Argentine federal authorities on May 12 arrested three pilots—two still working for Aerolíneas Argentinas, the other retired from the navy—along with an attorney and a retired naval official, who are accused of having participated in "death flights" during the military dictatorship's "dirty war" against leftist dissidents in the 1970s.
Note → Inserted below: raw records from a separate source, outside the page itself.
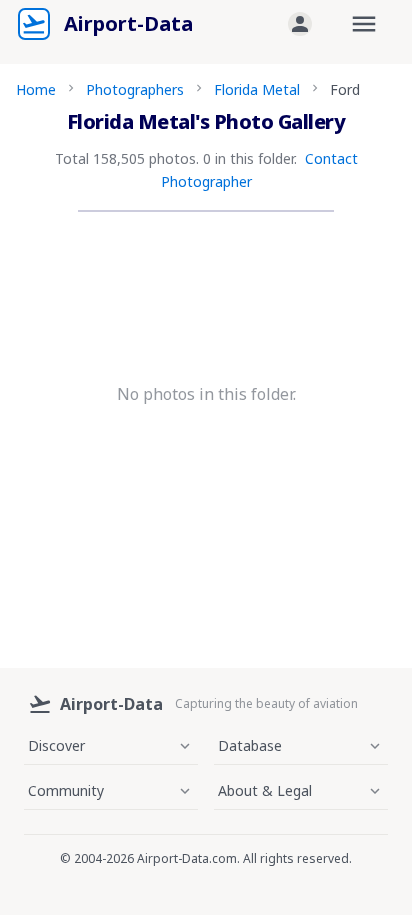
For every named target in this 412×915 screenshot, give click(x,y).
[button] (300, 24)
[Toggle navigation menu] (364, 24)
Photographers (135, 89)
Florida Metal (257, 89)
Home (36, 89)
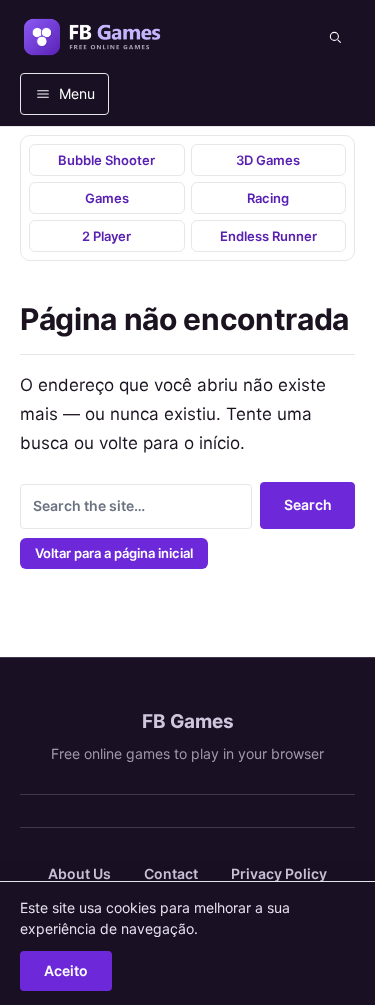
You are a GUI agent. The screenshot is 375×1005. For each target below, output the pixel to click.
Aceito (66, 970)
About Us (79, 873)
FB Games (188, 721)
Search (308, 504)
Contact (171, 873)
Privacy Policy (279, 873)
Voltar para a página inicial (114, 553)
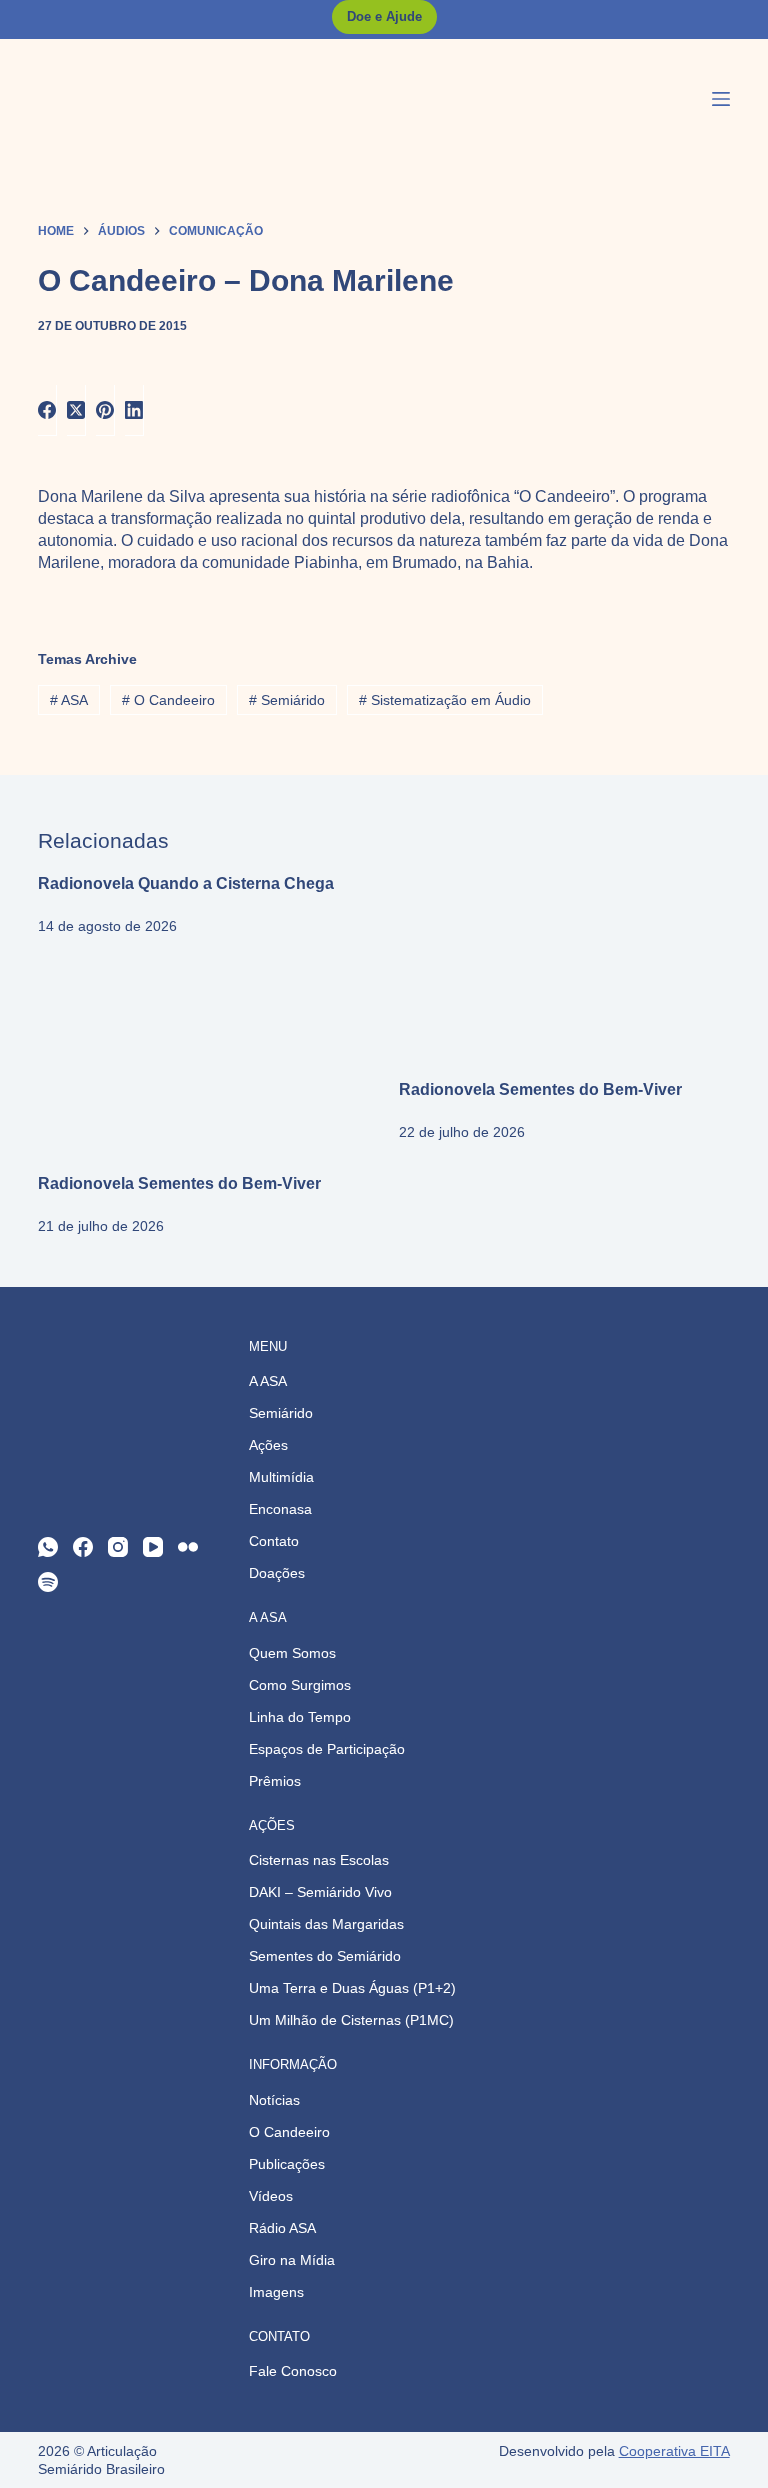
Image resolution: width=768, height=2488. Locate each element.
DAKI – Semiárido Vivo (320, 1892)
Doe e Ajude (384, 16)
In this secret program, "disappeared" dissidents were taken from the notorious secret prison at the Navy Mechanics School (ESMA) and dropped from the air alive into the sea. Among the prisoners believed to have been killed in this manner are the founder of the Mothers of the Plaza de Mayo, Azucena Villaflor de de Vincenti, and her comrades Esther Ballestrino de Careaga, María Ponce de Bianco, Angela Aguad and the French nun Leonie Duquet, who were abducted in early December 1976. Their bodies were found washed up on a beach at Santa Teresita days later. In 2005 the Argentine Forensic Anthropology Team identified the bodies and certified the cause of death. The Mothers of the Plaza de Mayo group was established to demand the reappearance alive of "disappeared" dissidents. (La Nacion, Buenos Aires, May 13)

Protests as Chile approves mega-scale Patagonia hydro project

A complex multi-dam hydroelectric scheme that environmentalists say threatens a pristine area of fjords and valleys in Chile's remote Patagonia country was approved May 9 by an 11-to-1 vote of the Aysén Environmental Review Commission, a body appointed by the central government to oversee the project, after a three-year assessment. The 2,750-megawatt HidroAysén project includes five dams—three on the Río Pascua, and two on the Río Baker, Chile's largest river by volume of water. The dams would flood at least 5,700 hectares (22 square miles) of forest and farmlands in southern Chile's Aysén region, including part of Laguna San Rafael National Park.

Chile: Mapuche prisoners start new hunger strike

A group of activists for the rights of indigenous Mapuche Chileans interrupted the Easter mass at Santiago's Metropolitan Cathedral on April 24 to call for the release of four Mapuche prisoners who have been on hunger strike since March 15. The activists, led by the prisoners' spokesperson, Natividad Llanquileo, waited until a few minutes after the homily to begin their protest; they shouted slogans and unfurled a banner that read: "Freedom for the Mapuche political prisoners." Carabinero police agents arrived and dispersed the demonstrators; two were detained but were released later.